**Excerpt provided:**
---*---

Friday, June 16, 2017

"The Sitcom-Writtng Counterpart To Yesterday's Post About Baseball"

With apologies to people who prefer baseball to sitcoms.  And retroactive apologies to people who prefer sitcoms to baseball.  It seems impossible to please everyone at the same time, though Lord knows I try.  Wait.  What about people who dislike both of them?  Oh my.  What an impossible undertaking this is.

Yesterday I discussed baseball executives – their eyes focused exclusively on “sabermetrically” derived efficiency standards, and, giving no thought to the consequences, unintended and otherwise – changing the way baseball had been played since its venerable inception. 

Everyone knowing exactly what their role is; everyone playing their predictable part in the process – gone.  This was definitely different, though the jury remains out about “better.”  All I know is – and I don’t even know this, I am merely speculating – nobody ever went into baseball dreaming, “I want to be the best dang left fielder, right fielder, shortstop, second and first baseman the game of baseball has ever seen!”  Yet that’s the job – one example among many – that Dodgers Kike (pronounced, thankfully, “Keekay”) Rodriguez has been designated to perform.

Forget iconic John Fogerty’s

“Look at me, gotta be, centerfield.”

Baseball teams are no longer a collection of well-practiced specialists.  They are not even a team.  They are instead a 40-man roster of interchangeable components – a radical reworking of the inherent nature of the enterprise.

As is the following.

But before “the following”, some illuminating background.

Before my time – during the fifties and much of the sixties – half-hour comedy scripts were written primarily by freelance, or what were called, “outside writers.”  Why so?  Because the network “season order” was then thirty-nine episodes.  Miniscule writing staffs (of maybe two writers) could not possibly crank out that much material.  As a result, accomplished outside writers were brought in and, after story meetings to develop the ideas – frequently suggested by the outside writers themselves – the writer went home and they fashioned the script.  A week or so later, they handed it in, and the staff took over from there, polishing the episode before imminent production.

---*---

**Dataset extract:**
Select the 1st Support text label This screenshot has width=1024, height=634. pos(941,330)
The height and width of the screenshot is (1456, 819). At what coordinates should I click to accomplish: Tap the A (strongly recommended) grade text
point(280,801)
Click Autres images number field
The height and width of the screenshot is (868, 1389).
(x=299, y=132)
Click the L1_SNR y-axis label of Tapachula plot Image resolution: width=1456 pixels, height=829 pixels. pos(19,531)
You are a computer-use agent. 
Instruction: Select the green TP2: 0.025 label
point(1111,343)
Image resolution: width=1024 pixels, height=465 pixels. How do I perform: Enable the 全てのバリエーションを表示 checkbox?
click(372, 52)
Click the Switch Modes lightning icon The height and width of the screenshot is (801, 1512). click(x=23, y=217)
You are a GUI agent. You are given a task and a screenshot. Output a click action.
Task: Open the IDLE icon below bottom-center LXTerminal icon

---*---

**What this exercise asks:**
[a] Transcribe the part of the post on baseball and sitcom writing that opens with the words containing "With apologies to" and closes with "its venerable inception.".
[b] Express the records as a JSON list of strings, one string per line with blank lines omitted, starting at the line that contains "Click the Switch" and running through the end of the records.
The blog post and the records have nothing to do with each other.

**Task results:**
[a]
With apologies to people who prefer baseball to sitcoms.  And retroactive apologies to people who prefer sitcoms to baseball.  It seems impossible to please everyone at the same time, though Lord knows I try.  Wait.  What about people who dislike both of them?  Oh my.  What an impossible undertaking this is.

Yesterday I discussed baseball executives – their eyes focused exclusively on “sabermetrically” derived efficiency standards, and, giving no thought to the consequences, unintended and otherwise – changing the way baseball had been played since its venerable inception.

[b]
[
  "Click the Switch Modes lightning icon The height and width of the screenshot is (801, 1512). click(x=23, y=217)",
  "You are a GUI agent. You are given a task and a screenshot. Output a click action.",
  "Task: Open the IDLE icon below bottom-center LXTerminal icon"
]